Document:
——————
Cilantro Pesto Mahi and Red Pepper Sauce With Yellow Rice and Peas

Total Time - 35 minutes / Makes 4 Servings

Cooking Sequence

  • Preheat grill
  • Prepare fish recipe and begin to grill fish through step 7 - 25 minutes
  • Prepare rice and complete fish; serve - 10 minutes

Cilantro Pesto Mahi and Red Pepper Sauce with Yellow Rice and Peas

Cilantro Pesto Mahi and Red Pepper Sauce

4 mahi (or snapper, swordfish) fillets (1 1/2 lbs)
2 tablespoons shredded Parmesan cheese
2 fresh garlic cloves
1/3 cup chopped walnuts
1 tablespoon extra-virgin olive oil
15–20 sprigs fresh cilantro (rinsed)
3/4 teaspoon pepper, divided
1 medium shallot (rinsed)
1/2 cup white wine
1 (12-ounce) jar roasted red peppers (drained)
3/4 teaspoon salt, divided
1 tablespoon butter

1. Preheat grill. Thaw fish under cold running water, if needed.
——————
Dataset rows:

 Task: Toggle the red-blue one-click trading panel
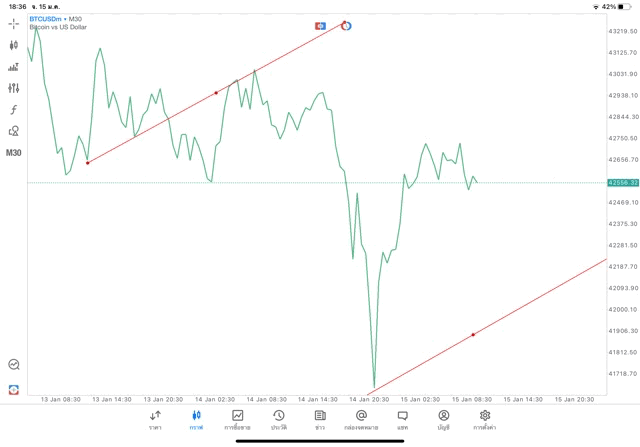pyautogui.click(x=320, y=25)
——————
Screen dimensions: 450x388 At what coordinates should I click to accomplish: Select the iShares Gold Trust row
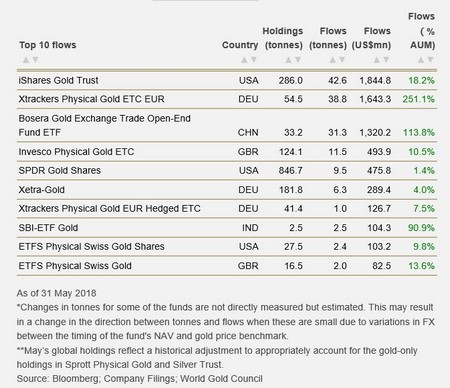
——————
What this exercise asks:
(a) From the mahi recipe, extract the passage starting with "2 tablespoons shredded" and going on through "water, if needed.".
(b) How much white wine does the mahi recipe list among its ingredients?
(c) Write what comes next in the mahi recipe after its last line.

Answers to the exercise:
(a)
2 tablespoons shredded Parmesan cheese
2 fresh garlic cloves
1/3 cup chopped walnuts
1 tablespoon extra-virgin olive oil
15–20 sprigs fresh cilantro (rinsed)
3/4 teaspoon pepper, divided
1 medium shallot (rinsed)
1/2 cup white wine
1 (12-ounce) jar roasted red peppers (drained)
3/4 teaspoon salt, divided
1 tablespoon butter

1. Preheat grill. Thaw fish under cold running water, if needed.

(b) 1/2 cup

(c)
2. Place cheese, garlic, and walnuts in food processor; process 15–20 seconds or until finely chopped. Add olive oil, cilantro (about 1/4 cup), and 1/8 teaspoon of the pepper. Process 15–20 seconds or until smooth; remove from food processor and set aside.
3. Peel shallot and mince finely; combine with wine in small saucepan. Bring to boil on medium-high.
4. Reduce heat to medium; cook about 4 minutes, stirring occasionally, or until liquid has reduced by about one half.
5. Place red peppers in food processor; add wine reduction and process 20–25 seconds or until smooth. Pour mixture back into same pan; bring to boil on medium-high.
6. Reduce heat to medium; simmer 3–4 minutes, stirring often, or until sauce thickens.
7. Meanwhile, season both sides of fish with 1/2 teaspoon of the salt and 1/4 teaspoon of the pepper. Place fish on grill (wash hands); close lid (or cover loosely with foil). Grill 4–6 minutes on each side or until fish is golden and separates easily with a fork.
8. Add butter to pepper sauce along with remaining 1/4 teaspoon salt and 1/8 teaspoon pepper; whisk until smooth. (Reduce heat to low to keep warm, if needed.) Spoon pepper sauce onto serving plates; place fish on sauce and top with cilantro pesto. Serve.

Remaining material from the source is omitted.